(Text shown)

[R] SVM probability output variation

2009-10-21 Thread Anders Carlsson

Dear R:ers,

I'm using the svm from the e1071 package to train a model with the 
option probabilities = TRUE. I then use predict with probabilities 
= TRUE and get the probabilities for the data point belonging to either 
class. So far all is well.


My question is why I get different results each time I train the model, 
although I use exactly the same data. The prediction seems to be 
reproducible, but if I re-train the model, the probabilities vary some what.


Here, I have trained a model on exactly the same data five times. When 
predicting using the different models, this is how the probabilities vary:


probabilities
Grp.0Grp.1
0.70771550.2922845
0.79387820.2061218
0.81788330.1821167
0.71222030.2877797

How can the predictions using the same training and test data vary so much?

Thanks,
Anders

__
R-help@r-project.org mailing list
https://stat.ethz.ch/mailman/listinfo/r-help
PLEASE do read the posting guide http://www.R-project.org/posting-guide.html
and provide commented, minimal, self-contained, reproducible code.


Re: [R] SVM probability output variation

2009-10-21 Thread Steve Lianoglou

Hi Anders,

On Oct 21, 2009, at 8:49 AM, Anders Carlsson wrote:


Dear R:ers,

I'm using the svm from the e1071 package to train a model with the  
option probabilities = TRUE. I then use predict with  
probabilities = TRUE and get the probabilities for the data point  
belonging to either class. So far all is well.

(Exercise goal)
Answer these questions about the R-help thread on SVM probability output:
1. Which package provides the svm function that Anders uses?
2. According to Anders, what seems to be reproducible even though the probabilities vary?
3. Who replied to Anders's message, and on what date?

(Source material)
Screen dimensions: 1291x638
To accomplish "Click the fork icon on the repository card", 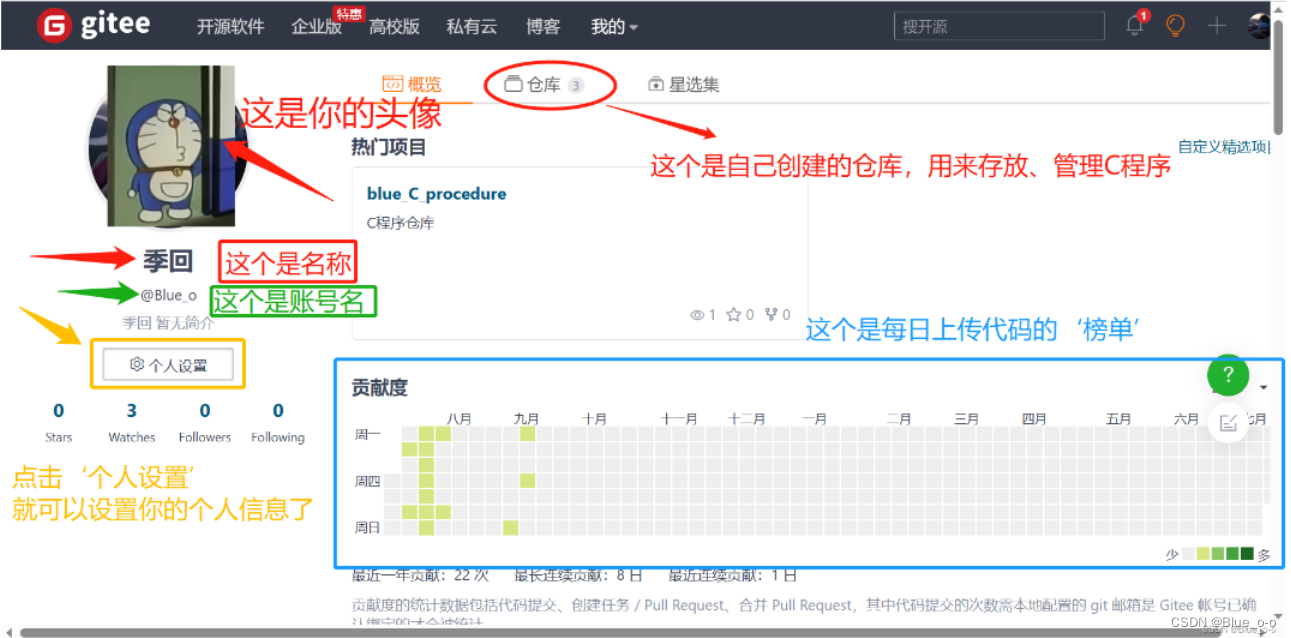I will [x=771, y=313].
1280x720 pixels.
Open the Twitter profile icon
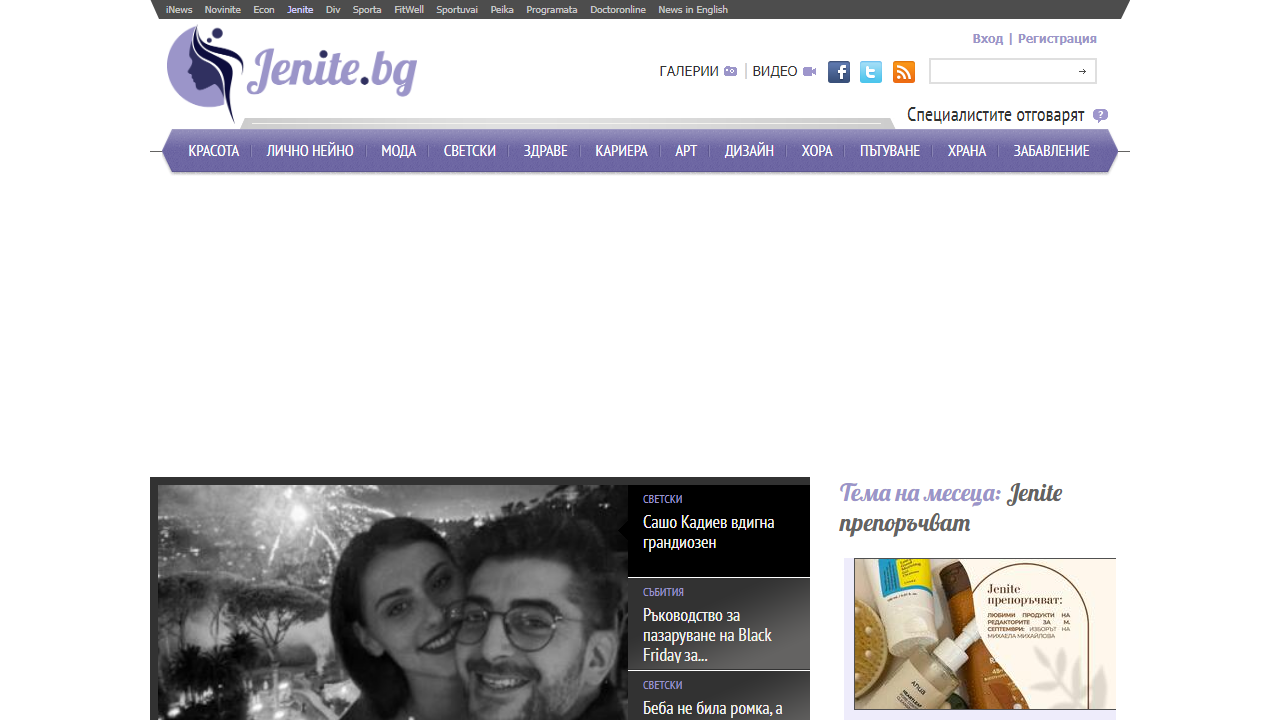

(Reply to the task)
1. The e1071 package.
2. The prediction.
3. Steve Lianoglou, on 2009-10-21.